▶ [Data to process]:
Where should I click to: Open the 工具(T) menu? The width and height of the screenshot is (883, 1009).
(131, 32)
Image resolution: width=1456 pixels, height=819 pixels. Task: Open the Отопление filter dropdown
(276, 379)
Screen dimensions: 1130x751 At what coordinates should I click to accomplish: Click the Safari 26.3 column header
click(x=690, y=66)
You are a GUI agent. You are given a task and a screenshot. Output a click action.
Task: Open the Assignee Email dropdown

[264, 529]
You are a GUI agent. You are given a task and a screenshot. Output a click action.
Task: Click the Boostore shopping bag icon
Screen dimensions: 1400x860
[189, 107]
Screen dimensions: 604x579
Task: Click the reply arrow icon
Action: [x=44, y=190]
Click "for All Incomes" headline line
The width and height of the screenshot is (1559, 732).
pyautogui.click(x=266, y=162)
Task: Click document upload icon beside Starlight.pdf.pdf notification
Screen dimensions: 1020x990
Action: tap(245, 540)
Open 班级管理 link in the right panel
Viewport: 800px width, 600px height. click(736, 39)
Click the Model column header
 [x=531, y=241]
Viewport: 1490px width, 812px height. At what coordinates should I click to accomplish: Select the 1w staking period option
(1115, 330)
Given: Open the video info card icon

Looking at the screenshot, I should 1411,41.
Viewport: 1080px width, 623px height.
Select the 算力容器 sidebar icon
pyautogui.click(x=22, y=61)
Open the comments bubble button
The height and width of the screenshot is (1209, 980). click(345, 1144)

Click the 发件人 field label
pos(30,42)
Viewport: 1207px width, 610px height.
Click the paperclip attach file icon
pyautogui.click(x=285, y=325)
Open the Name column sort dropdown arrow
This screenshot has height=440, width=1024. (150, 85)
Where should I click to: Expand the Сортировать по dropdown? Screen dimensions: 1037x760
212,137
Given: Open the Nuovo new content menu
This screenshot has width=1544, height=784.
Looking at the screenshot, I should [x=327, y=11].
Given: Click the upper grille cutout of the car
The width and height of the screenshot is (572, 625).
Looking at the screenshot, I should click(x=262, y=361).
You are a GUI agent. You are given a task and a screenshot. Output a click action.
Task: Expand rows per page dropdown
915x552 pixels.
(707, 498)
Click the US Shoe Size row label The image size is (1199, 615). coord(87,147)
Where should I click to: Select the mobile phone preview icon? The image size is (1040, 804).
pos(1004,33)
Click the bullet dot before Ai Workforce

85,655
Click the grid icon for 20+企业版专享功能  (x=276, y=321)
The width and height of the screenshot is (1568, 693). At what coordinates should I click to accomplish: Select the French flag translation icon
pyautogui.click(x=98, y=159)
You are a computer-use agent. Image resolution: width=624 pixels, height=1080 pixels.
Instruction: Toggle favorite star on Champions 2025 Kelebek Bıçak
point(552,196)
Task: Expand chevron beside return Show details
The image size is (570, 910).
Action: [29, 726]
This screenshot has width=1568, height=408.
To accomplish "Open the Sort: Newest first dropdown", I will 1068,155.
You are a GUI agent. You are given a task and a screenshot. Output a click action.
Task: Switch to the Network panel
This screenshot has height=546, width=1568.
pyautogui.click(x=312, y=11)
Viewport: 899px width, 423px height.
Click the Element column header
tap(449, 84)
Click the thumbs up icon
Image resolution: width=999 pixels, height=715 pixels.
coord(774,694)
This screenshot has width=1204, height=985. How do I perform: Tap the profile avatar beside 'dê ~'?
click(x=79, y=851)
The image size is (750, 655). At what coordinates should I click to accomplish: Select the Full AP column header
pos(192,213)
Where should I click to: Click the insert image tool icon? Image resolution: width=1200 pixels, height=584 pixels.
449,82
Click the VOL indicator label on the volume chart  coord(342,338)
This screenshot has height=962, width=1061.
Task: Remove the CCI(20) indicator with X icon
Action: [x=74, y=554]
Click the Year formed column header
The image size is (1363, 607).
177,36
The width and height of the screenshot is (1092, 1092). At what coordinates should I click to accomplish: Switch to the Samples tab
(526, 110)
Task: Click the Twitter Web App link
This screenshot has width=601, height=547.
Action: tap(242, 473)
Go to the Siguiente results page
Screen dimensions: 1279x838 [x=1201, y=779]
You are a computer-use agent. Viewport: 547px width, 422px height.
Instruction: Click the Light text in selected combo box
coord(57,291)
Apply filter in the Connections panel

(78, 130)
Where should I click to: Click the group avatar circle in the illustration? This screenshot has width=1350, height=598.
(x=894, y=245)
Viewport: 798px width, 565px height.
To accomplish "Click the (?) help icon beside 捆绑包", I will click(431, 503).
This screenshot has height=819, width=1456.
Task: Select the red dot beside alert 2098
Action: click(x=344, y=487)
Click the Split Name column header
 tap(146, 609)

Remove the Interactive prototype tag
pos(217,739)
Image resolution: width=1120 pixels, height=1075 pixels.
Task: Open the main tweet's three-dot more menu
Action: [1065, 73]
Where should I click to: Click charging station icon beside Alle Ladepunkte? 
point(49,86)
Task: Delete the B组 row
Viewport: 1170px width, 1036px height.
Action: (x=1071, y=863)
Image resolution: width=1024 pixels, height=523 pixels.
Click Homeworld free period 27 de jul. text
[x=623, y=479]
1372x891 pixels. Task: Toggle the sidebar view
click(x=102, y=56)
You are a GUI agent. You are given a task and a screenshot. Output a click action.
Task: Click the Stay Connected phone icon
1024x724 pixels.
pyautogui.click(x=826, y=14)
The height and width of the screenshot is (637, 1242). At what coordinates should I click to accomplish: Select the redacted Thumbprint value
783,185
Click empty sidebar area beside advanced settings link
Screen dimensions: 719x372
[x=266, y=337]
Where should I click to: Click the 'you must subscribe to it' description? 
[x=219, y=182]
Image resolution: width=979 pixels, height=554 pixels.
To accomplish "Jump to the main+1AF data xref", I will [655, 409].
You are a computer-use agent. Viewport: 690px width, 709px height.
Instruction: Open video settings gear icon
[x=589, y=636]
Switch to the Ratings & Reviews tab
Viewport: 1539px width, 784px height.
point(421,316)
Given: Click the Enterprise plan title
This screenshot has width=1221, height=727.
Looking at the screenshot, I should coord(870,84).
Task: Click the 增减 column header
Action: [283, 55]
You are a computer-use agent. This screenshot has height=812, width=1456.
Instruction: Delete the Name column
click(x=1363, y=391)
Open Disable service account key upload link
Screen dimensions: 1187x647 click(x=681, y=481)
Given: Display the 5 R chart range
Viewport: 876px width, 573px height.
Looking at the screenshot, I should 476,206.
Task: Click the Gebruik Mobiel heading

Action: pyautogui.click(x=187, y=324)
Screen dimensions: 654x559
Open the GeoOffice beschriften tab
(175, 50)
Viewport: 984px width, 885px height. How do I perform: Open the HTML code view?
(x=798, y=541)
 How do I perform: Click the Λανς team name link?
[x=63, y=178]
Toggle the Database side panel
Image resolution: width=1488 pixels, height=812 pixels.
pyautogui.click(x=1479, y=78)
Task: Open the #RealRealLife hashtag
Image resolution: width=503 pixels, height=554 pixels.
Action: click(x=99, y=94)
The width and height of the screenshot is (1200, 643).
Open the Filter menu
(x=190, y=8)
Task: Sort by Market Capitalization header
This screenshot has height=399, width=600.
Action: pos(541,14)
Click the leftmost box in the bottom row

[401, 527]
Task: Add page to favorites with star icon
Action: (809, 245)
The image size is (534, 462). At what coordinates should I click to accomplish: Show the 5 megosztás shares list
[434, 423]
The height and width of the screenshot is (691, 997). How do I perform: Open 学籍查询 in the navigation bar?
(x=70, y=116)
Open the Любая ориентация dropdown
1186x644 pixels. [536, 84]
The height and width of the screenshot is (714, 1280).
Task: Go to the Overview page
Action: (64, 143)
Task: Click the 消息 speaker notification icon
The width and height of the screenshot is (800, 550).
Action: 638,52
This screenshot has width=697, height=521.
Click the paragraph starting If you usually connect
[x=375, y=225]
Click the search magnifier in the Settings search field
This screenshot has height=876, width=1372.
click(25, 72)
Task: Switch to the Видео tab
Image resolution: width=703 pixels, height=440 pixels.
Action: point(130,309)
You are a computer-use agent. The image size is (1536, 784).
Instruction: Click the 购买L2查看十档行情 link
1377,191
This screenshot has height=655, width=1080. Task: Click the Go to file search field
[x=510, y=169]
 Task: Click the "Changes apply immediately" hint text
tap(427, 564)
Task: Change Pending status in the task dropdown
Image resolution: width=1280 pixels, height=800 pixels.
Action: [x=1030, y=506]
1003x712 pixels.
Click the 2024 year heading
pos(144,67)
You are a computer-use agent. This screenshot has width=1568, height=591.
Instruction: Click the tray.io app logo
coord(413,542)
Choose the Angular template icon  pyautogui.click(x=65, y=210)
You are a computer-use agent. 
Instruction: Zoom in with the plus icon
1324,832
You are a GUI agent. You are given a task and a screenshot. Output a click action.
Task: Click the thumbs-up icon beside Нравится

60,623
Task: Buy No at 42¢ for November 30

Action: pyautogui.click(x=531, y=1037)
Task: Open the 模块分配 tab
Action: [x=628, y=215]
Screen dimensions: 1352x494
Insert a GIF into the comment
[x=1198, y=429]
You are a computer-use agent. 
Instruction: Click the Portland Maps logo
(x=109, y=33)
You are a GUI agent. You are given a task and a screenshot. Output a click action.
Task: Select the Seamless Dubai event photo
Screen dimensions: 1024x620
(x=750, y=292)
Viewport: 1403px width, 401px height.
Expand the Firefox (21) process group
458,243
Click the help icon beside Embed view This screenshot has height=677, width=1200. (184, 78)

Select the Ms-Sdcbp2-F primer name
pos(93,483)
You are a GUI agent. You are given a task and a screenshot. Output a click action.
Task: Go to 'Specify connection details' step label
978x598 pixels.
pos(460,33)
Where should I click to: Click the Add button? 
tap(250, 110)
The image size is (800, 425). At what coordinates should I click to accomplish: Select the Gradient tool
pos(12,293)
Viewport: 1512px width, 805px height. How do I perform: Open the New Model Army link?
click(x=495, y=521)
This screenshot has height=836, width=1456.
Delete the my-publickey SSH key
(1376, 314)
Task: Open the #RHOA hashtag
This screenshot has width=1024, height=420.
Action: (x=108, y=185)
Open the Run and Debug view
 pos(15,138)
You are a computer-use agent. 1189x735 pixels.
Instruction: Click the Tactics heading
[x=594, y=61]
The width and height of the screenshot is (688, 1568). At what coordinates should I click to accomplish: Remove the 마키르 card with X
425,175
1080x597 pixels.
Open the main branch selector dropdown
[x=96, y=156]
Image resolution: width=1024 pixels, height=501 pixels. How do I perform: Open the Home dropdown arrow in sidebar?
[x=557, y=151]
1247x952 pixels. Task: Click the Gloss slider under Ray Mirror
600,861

▶ [The exercise]:
Could you reproduce, character for character, the records between the line holding "Open the Любая ориентация dropdown" and the line holding "Action: [x=628, y=215]", inclusive, and nothing else?

▶ [Task response]:
Open the Любая ориентация dropdown
1186x644 pixels. [536, 84]
The height and width of the screenshot is (714, 1280).
Task: Go to the Overview page
Action: (64, 143)
Task: Click the 消息 speaker notification icon
The width and height of the screenshot is (800, 550).
Action: 638,52
This screenshot has width=697, height=521.
Click the paragraph starting If you usually connect
[x=375, y=225]
Click the search magnifier in the Settings search field
This screenshot has height=876, width=1372.
click(25, 72)
Task: Switch to the Видео tab
Image resolution: width=703 pixels, height=440 pixels.
Action: point(130,309)
You are a computer-use agent. The image size is (1536, 784).
Instruction: Click the 购买L2查看十档行情 link
1377,191
This screenshot has height=655, width=1080. Task: Click the Go to file search field
[x=510, y=169]
 Task: Click the "Changes apply immediately" hint text
tap(427, 564)
Task: Change Pending status in the task dropdown
Image resolution: width=1280 pixels, height=800 pixels.
Action: [x=1030, y=506]
1003x712 pixels.
Click the 2024 year heading
pos(144,67)
You are a computer-use agent. This screenshot has width=1568, height=591.
Instruction: Click the tray.io app logo
coord(413,542)
Choose the Angular template icon  pyautogui.click(x=65, y=210)
You are a computer-use agent. 
Instruction: Zoom in with the plus icon
1324,832
You are a GUI agent. You are given a task and a screenshot. Output a click action.
Task: Click the thumbs-up icon beside Нравится

60,623
Task: Buy No at 42¢ for November 30

Action: pyautogui.click(x=531, y=1037)
Task: Open the 模块分配 tab
Action: [x=628, y=215]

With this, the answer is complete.